• Work order: From the first record through the last, copy each one exactly.

(Dataset items)
::::::::

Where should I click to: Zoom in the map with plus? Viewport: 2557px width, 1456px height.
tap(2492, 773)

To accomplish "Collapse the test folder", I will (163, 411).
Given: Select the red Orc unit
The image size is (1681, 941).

::::::::

• Exercise solution:
Where should I click to: Zoom in the map with plus? Viewport: 2557px width, 1456px height.
tap(2492, 773)

To accomplish "Collapse the test folder", I will (163, 411).
Given: Select the red Orc unit
The image size is (1681, 941).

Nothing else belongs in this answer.